• _SHORT EXERCISE A_: Render the entries as a numbered list, omitting blank lines, from the line containing "Click the Jul '25 axis label" through the final line of the entries.

***

Not every early Bessemer product suited every demanding use. That point gets missed sometimes. For rails, the process fit the market well. For some structural or high-specification uses, later steelmaking routes offered better control.
Limits and Replacement
The Bessemer process was fast. That was its gift and its headache. A blow could move so quickly that chemists had little time to test and correct the metal before tapping.
Phosphorus also caused trouble. In the acid Bessemer process, phosphorus stayed in the metal. Too much phosphorus could make steel brittle, especially under cold working or impact. The basic process helped, but steelmakers still wanted better control.
Main Technical Limits
- Phosphorus sensitivity: the acid process required low-phosphorus iron.
- Nitrogen pickup: atmospheric air introduced nitrogen, which could harm some steel qualities.
- Fast timing: speed left little room for chemical testing during the heat.
- Scrap limits: the process could not absorb scrap metal as flexibly as later furnaces.
- Product range: it suited many bulk uses, but not every high-grade steel application.
Open-hearth steelmaking gradually displaced Bessemer steelmaking because it gave plant chemists more time to analyze and control the metal, even though it was slower (Details-5).
Later, basic oxygen steelmaking and electric arc furnace steelmaking moved the industry again. Faster control, cleaner oxygen, better measurement, and wider scrap use mattered. Still, the old converter left a clear mark. Modern oxygen steelmaking owes part of its logic to Bessemer’s air-blown idea.

***

• _SHORT EXERCISE B_: Set down the passage on the Bessemer process word for word, from "Main Technical Limits" to "high-grade steel application.".

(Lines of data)
***

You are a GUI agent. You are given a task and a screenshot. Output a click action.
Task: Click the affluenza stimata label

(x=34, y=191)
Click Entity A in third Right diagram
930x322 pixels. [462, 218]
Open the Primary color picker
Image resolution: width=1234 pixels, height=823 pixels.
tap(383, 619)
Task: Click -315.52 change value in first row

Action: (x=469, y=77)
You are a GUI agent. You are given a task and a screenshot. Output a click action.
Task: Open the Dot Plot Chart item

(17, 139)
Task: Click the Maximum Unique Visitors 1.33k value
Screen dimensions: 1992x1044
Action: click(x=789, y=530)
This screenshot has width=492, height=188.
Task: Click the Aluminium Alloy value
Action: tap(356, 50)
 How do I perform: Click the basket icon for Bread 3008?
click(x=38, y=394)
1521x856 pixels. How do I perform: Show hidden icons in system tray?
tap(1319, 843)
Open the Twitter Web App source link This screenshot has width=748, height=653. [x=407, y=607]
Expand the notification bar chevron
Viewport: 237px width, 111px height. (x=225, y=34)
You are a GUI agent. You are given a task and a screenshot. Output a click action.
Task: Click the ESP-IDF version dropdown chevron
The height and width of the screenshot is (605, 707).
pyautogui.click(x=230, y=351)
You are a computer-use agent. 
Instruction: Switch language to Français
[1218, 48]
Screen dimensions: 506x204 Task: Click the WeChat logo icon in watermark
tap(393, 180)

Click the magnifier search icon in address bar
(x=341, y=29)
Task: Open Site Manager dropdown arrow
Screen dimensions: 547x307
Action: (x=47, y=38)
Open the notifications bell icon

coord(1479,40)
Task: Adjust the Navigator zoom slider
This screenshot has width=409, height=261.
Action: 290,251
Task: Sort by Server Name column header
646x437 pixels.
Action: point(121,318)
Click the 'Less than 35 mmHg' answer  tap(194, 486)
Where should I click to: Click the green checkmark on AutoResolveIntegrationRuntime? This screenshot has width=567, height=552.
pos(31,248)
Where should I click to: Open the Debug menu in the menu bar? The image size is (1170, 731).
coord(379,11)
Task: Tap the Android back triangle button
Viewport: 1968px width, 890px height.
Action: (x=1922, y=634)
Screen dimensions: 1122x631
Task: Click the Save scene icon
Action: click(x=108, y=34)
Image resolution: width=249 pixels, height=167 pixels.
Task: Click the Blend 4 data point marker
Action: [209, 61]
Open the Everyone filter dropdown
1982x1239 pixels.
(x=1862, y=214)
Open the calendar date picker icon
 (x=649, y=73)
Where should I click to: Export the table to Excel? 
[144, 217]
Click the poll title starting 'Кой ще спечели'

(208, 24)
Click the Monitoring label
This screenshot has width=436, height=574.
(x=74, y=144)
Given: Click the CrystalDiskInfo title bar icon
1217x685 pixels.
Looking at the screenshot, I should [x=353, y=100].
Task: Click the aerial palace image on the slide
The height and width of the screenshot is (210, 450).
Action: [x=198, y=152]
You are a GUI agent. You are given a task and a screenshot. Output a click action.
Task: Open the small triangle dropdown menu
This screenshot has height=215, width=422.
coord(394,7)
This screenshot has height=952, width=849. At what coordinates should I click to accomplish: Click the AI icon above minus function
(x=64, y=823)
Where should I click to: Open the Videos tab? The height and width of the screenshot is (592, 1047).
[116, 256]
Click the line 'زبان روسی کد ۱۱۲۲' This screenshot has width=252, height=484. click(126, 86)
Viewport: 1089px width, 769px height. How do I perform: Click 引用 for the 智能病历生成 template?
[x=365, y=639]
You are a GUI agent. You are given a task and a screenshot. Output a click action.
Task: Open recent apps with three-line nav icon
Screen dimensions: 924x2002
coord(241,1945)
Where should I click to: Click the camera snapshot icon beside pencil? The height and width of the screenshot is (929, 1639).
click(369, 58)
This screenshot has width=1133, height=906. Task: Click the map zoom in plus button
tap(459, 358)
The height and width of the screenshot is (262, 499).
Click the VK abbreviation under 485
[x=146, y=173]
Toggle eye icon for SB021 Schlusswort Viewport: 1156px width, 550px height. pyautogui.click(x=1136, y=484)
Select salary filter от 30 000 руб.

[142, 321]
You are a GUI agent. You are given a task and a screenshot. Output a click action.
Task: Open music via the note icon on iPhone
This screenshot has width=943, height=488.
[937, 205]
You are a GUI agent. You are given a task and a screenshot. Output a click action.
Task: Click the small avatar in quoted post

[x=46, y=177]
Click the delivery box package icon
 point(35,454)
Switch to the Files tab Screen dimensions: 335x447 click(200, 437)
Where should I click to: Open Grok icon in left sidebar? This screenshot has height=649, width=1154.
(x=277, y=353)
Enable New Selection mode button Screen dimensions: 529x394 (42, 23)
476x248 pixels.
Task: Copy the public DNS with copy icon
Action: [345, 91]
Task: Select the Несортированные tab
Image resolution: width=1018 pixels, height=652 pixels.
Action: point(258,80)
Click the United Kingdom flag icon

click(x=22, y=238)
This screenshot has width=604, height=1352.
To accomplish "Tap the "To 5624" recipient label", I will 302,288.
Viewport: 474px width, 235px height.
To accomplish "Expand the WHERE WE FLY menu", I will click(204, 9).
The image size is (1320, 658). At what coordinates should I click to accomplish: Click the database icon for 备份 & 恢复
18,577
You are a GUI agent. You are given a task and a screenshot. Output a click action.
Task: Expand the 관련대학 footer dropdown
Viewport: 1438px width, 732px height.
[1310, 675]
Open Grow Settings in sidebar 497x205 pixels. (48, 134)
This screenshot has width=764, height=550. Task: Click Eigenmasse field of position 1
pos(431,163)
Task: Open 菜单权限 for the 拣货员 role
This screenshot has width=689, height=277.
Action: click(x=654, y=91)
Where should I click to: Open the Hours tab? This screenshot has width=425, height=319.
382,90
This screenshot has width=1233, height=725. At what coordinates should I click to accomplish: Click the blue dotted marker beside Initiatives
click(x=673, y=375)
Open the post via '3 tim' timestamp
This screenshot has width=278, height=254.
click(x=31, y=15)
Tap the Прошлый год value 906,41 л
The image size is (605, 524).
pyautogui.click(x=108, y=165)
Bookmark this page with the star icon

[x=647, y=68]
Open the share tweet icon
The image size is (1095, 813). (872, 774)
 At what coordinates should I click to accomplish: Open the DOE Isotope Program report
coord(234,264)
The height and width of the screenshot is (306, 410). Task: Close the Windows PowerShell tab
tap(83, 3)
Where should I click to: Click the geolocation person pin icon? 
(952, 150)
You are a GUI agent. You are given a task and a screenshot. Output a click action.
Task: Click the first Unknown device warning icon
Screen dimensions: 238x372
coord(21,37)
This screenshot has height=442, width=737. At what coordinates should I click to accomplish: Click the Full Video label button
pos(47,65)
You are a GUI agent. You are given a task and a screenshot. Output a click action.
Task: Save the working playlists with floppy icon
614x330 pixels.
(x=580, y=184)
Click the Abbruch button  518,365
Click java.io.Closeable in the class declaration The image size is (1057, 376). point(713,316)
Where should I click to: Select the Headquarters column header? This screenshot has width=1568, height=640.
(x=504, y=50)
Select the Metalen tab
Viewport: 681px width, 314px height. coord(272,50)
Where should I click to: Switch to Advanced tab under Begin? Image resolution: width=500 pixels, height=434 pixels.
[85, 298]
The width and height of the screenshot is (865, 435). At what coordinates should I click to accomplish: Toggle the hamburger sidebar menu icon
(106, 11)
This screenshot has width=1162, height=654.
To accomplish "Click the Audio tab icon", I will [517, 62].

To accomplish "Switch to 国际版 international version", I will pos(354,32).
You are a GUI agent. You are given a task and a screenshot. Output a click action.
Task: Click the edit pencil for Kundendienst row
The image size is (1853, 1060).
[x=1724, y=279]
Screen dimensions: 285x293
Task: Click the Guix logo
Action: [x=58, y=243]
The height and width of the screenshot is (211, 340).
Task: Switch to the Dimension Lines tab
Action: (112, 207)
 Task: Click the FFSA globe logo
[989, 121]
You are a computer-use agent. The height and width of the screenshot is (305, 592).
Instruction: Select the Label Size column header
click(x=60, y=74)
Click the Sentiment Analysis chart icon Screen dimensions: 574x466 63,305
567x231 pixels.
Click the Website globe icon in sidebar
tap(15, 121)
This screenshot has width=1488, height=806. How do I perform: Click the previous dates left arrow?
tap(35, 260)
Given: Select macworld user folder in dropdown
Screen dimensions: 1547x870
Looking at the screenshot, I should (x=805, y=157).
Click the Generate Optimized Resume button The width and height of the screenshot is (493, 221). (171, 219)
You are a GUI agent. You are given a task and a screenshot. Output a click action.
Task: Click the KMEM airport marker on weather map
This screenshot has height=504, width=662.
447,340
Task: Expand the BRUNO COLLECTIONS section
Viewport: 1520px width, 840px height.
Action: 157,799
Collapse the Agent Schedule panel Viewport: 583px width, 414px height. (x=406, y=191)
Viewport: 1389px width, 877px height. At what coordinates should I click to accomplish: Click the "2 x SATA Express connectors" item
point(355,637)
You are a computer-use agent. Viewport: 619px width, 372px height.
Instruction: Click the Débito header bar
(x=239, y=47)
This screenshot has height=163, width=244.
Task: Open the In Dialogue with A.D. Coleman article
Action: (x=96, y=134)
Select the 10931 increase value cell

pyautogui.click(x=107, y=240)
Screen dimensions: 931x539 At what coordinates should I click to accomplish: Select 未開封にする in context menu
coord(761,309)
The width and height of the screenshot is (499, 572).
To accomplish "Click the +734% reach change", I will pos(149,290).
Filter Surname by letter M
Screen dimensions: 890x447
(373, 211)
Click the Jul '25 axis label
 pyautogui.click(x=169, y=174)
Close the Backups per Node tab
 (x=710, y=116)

***

• _RESPONSE A_:
1. Click the Jul '25 axis label
2.  pyautogui.click(x=169, y=174)
3. Close the Backups per Node tab
4.  (x=710, y=116)

• _RESPONSE B_:
Main Technical Limits
- Phosphorus sensitivity: the acid process required low-phosphorus iron.
- Nitrogen pickup: atmospheric air introduced nitrogen, which could harm some steel qualities.
- Fast timing: speed left little room for chemical testing during the heat.
- Scrap limits: the process could not absorb scrap metal as flexibly as later furnaces.
- Product range: it suited many bulk uses, but not every high-grade steel application.